Evidentemente, no soy la primera ni la única que juega con esta feliz coincidencia: miércoles de ceniza y día de los enamorados. Es más: parece que ya Quevedo (D. Francisco, el de Villegas, no el cantante de moda), intuyó que ambas realidades tenían mucho en común. El mismo Luis María Ansón, miembro de la Real Academia de la Lengua, defiende que el escritor del Siglo de Oro español escribe estos versos cantando al amor eterno, más allá de la muerte, motivado por la invocación cuaresmal: “Acuérdate que polvo eres y en polvo te convertirás”.

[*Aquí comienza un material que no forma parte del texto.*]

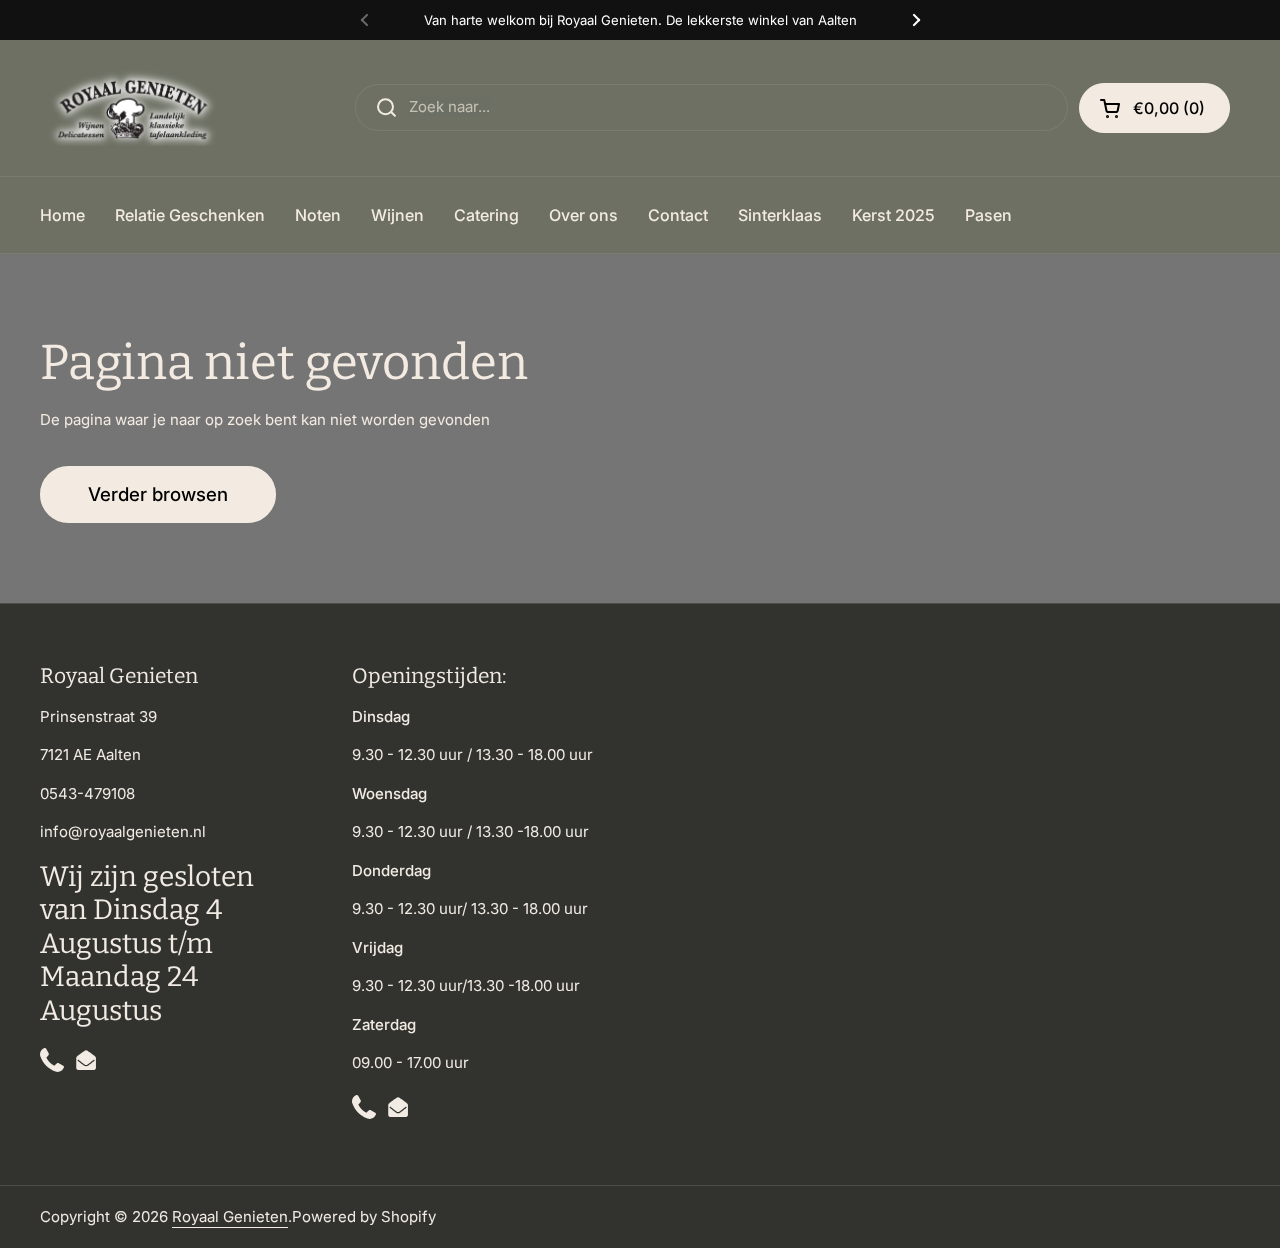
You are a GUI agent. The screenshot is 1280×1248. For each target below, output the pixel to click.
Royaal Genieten (230, 1216)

Ahora, con la renovación litúrgica, al imponer la ceniza se recomienda: “Conviértete y cree en el Evangelio”. En una cultura y una Iglesia como la nuestra, donde las postrimerías y lo escatológico dejaron de tener espacio hace tiempo, eso de recordarnos que nos vamos a morir para vivir una vida más plena, no tiene mucha audiencia. Quizá si lo escucháramos con el poema de Quevedo de fondo, nos sonaría distinto porque no solo caeríamos en cuenta de que nos vamos a morir, que hay que aprovechar el tiempo que tenemos aquí y todo lo que la vida nos ofrece para vivirla; también recordaríamos que si algo va a permanecer tras la muerte es el amor:

“Su cuerpo dejarán, no su cuidado;

Serán ceniza, más tendrá sentido;

Polvo serán, mas polvo enamorado”.

Gratuidad sin medida

Seamos lo que seamos ahora, al terminar esta vida, ojalá lo seamos enamorados, garantía de eternidad. También lo dice Pablo pero con eso de recluirlo a lectura de bodas, igual se nos escapa:

“El amor no acaba nunca. Ahora permanecen la fe, la esperanza y el amor, las tres. Pero la mayor de todas es el amor” (1Cor 13, 8.13).

Para enamorarse no hace falta que te correspondan. Esa es una de las paradojas del amor. Aunque nadie quiera estar en esa tesitura. Sin embargo, lo que da sentido a las cenizas y al polvo, dice Quevedo (y Pablo) es vivirlas con amor. Y todo amor, toda entrega, toda gratuidad sin medida, deja cenizas antes o después. Inevitable.

Por eso me parece tan feliz coincidencia la de este año. Si esta es la promesa y la invitación para toda la eternidad, no será mala recomendación para adentrarnos en la Cuaresma, en este tiempo previo a la Pascua. Diría que es casi como una pequeña alegoría anual, una especie de maqueta a escala: la humildad de sabernos polvo y ceniza (en tantas cosas, dimensiones, relaciones, deseos…) junto a la luz poderosa de sabernos capaces de amar y cuidar, de ir más allá, de mirar la vida en-amoradamente. Y en esa frágil confianza, caminar.

Vivir con la Pascua como horizonte (definitivo y progresivo) es asumir con paz los restos de cuanto somos y vivimos, especialmente de todo aquello que ya no brilla, aquel fuego en estas cenizas. Es también ejercitar la fe y la esperanza para no caer en la tentación de pensar que no tuvo sentido, que no mereció la pena; y, sobre todo, que no hay pérdida que no siga habitada por la semilla de algo nuevo, algo por despuntar, por desvelarse, por vivir.

Vivir enamorados, prendados de algo o alguien, entusiasmados, apasionados… es mucho más que tener o no tener pareja. Es una actitud vital. Es una declaración de intenciones. Y si además somos capaces de vivirlo más allá de ser correspondidos (por algo o alguien), entonces, todas nuestras cenizas tendrán sentido. No podremos improvisar en el último momento. Vayamos practicando. Porque “es fuerte el amor como la muerte… Si alguien pretendiera comprar el amor, solo lograría desprecio” (Ct 8,6-7).